Reinventing Spring Break

April 4, 2011, 3:02 a.m.

Spring Break: these words bring to mind images of college students soaking up the sun on beaches or resting at home, recovering from a long and tiring winter quarter. Yet for the almost 200 Stanford students who participated in Alternative Spring Break (ASB) this year, the week would be spent learning about and experiencing public service.

ASB is a Stanford program affiliated with the Haas Center for Public Service that allows students to go to various parts of the country on service and service-learning trips. This year’s ASB program had a total of 17 trips with topics ranging from veteran’s health care to education reform in New York to food issues in the Bay Area to the California prison system, all of which exposed students to a variety of social and cultural issues through education as well as hands-on service.

Reinventing Spring Break
The Social Entrepreneurship group, one of 17 groups participating in the Alternative Spring Break program, visited businesses in the Bay Area dedicated to enacting positive social change (Courtesy of Tara Gu).

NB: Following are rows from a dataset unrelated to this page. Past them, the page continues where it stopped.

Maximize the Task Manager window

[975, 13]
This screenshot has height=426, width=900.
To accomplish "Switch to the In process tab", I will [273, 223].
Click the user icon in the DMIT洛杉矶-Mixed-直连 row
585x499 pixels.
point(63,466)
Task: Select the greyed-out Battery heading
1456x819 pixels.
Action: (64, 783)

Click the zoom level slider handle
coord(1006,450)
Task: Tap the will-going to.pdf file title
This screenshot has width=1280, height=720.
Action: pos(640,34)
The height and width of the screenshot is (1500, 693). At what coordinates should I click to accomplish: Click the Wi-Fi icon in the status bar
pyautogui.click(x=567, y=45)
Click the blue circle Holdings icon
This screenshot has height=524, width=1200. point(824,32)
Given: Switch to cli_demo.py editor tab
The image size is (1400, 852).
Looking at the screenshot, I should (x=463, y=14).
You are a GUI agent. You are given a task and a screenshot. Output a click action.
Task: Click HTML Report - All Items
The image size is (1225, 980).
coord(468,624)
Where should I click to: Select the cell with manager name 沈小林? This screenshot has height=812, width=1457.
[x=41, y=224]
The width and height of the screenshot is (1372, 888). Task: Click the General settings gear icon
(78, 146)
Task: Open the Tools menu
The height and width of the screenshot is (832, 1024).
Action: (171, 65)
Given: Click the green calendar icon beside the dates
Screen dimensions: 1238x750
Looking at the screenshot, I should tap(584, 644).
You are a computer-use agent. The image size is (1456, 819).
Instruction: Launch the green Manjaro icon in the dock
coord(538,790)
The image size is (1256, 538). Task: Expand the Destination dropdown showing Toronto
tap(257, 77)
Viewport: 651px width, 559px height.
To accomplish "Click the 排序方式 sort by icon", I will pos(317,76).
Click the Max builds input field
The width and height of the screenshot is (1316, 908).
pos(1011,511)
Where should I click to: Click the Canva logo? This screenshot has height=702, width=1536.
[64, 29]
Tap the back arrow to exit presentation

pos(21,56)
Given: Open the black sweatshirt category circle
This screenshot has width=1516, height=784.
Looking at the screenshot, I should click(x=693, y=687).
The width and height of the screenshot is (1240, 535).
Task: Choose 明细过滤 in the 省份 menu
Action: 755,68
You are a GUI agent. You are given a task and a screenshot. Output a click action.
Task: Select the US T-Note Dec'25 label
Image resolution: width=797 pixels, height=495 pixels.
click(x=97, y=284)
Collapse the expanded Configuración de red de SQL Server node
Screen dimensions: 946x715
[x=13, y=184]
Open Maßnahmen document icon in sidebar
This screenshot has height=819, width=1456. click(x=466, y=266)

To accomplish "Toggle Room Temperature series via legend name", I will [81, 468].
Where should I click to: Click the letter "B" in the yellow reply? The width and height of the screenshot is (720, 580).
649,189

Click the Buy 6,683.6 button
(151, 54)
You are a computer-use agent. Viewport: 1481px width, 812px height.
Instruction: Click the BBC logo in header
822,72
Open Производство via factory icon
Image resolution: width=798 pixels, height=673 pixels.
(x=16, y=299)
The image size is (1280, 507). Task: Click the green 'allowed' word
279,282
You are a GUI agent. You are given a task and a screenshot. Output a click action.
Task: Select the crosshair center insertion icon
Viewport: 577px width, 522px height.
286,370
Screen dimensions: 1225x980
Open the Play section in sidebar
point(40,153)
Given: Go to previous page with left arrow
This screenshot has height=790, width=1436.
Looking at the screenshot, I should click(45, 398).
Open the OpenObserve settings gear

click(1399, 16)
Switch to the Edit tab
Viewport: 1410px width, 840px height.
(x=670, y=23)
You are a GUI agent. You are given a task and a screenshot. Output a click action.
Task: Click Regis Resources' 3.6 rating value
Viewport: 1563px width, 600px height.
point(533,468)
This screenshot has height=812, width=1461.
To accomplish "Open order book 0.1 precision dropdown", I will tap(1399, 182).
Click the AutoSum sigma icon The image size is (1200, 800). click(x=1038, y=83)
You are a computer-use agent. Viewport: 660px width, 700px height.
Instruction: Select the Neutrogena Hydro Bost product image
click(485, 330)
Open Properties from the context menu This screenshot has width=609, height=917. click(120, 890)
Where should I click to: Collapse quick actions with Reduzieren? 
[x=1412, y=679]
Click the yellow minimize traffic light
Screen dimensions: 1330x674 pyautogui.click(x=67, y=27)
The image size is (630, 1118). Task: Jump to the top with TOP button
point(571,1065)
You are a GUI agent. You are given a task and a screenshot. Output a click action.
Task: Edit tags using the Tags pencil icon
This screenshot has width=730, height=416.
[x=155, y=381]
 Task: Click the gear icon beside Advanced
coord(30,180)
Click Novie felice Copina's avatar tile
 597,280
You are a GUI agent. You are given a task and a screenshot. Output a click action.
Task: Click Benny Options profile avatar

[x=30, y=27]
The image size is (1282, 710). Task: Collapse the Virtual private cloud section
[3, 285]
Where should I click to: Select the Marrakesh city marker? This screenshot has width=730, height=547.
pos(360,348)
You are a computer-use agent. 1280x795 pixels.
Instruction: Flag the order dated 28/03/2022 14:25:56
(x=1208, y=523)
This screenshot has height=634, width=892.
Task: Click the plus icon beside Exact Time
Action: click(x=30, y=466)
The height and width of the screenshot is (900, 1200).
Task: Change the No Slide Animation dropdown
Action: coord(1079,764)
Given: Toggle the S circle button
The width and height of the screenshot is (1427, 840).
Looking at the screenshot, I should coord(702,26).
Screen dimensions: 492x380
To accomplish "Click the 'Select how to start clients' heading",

The Stanford ASB program is part of a national alternative break organization called Break Away. But what makes Stanford’s program so unique is that it is designed to educate and teach students about social issues rather than just send them on service trips.

“Our trips have evolved into more of education immersion experiences versus traditional hands-on service experiences,” said ASB faculty advisor Jon McConnell. “There are still some service components built into the course of the week, but it’s more comprehensive and looks at social issues from a multitude of perspectives.”

The education immersion portion of the trip started before spring break even started. Students started gearing up for ASB with a one-unit informative course during winter quarter, through which they gained an in-depth understanding of their topics.

Having completed the more formal classroom portion of the program, students then headed to locations across the country where they began their service-learning projects. There, they met both with those impacted by the social issues as well as those with the power to help alleviate the problems.

Christian Smith ’12 traveled to New York City to explore the education system, where his ASB group took a hands-on approach to dealing with education reform by visiting several public schools and charter schools. The “Growing Creativity: Education Reform in New York City and Beyond” ASB group partnered with the Institute of Design at Stanford (d.school) to explore bringing design thinking and creativity to the education system.

In addition to working with students, Smith and his fellow Stanford students visited universities where they talked about design thinking in education reform and explored a new way of thinking called constructivist education, which focuses on creativity as a means of education reform.

“This design thinking process fits in with the constructivist education model because you’re harnessing creativity that we believe is fundamentally in every student,” Smith said. “If we can harness that creativity and use it in higher academic settings, then we can get results from students that don’t learn as well from traditional education methods.”

ASB also exposed students to the wealth of opportunities that exist in public service, which for some, such as Namir Shah ’14, helped reshape their career goals.

Shah, who went on a trip that explored women’s health and health policy, described how he was “surprised by how many ways there are to get involved in public policy and health policy than just being an elected politician or a doctor.”

Despite the differences in subject matter and location, several themes remain common throughout the ASB trips. First of all, it’s impossible to speak to students about their ASB experience without hearing about the friendships they formed.

Alexandra Rieger ’14, who began the “Social Entrepreneurship in the Bay Area” trip expecting to learn more about the various startups in the Bay Area and possibly make a few contacts, was surprised by how much she bonded with her peers.

“It was absolutely wonderful to begin the journey with really wonderful individuals and leave as close friends over such a short amount of time,” Rieger said.

Another common factor in every group was the hard work and dedication of the trip leaders. Each group had two trip leaders that were recruited during spring quarter of the previous year. These leaders proposed their own topics, participated in training during fall quarter and organized the entire trip.

“What our program does well is that it brings together student leaders from all over campus with very diverse interests and backgrounds to design a very intensive experience around their topic,” said Minh Dan Vuong ’11, executive director of the program. “What unifies all 17 trips is this passion for engaging students and promoting service and service-learning.”

Many students were motivated to become leaders as a result of their own ASB trips or personal experiences related to their topic. Andy Nguyen ‘12, for example, was motivated to lead a trip covering women’s health and health policy this year because of his experience in a human biology class about women’s health as well as an internship that exposed him to state legislative advocacy.

He described the final reflection his group had at the end of the program as one of his favorite moments of the trip.

“I liked finding out what everyone learned on the trip because I’m really passionate about women’s health and health policy, and it was exciting to see how much people had learned over the duration of the directed reading in winter quarter and over the course of the trip,” Nguyen said.

Next year, perhaps students inspired by their recent ASB experiences will continue the cycle, becoming the next set of ASB leaders and encouraging other students to trade in their week-long sunbath in Mexico for new perspectives, a group of close friends and a passion for public service.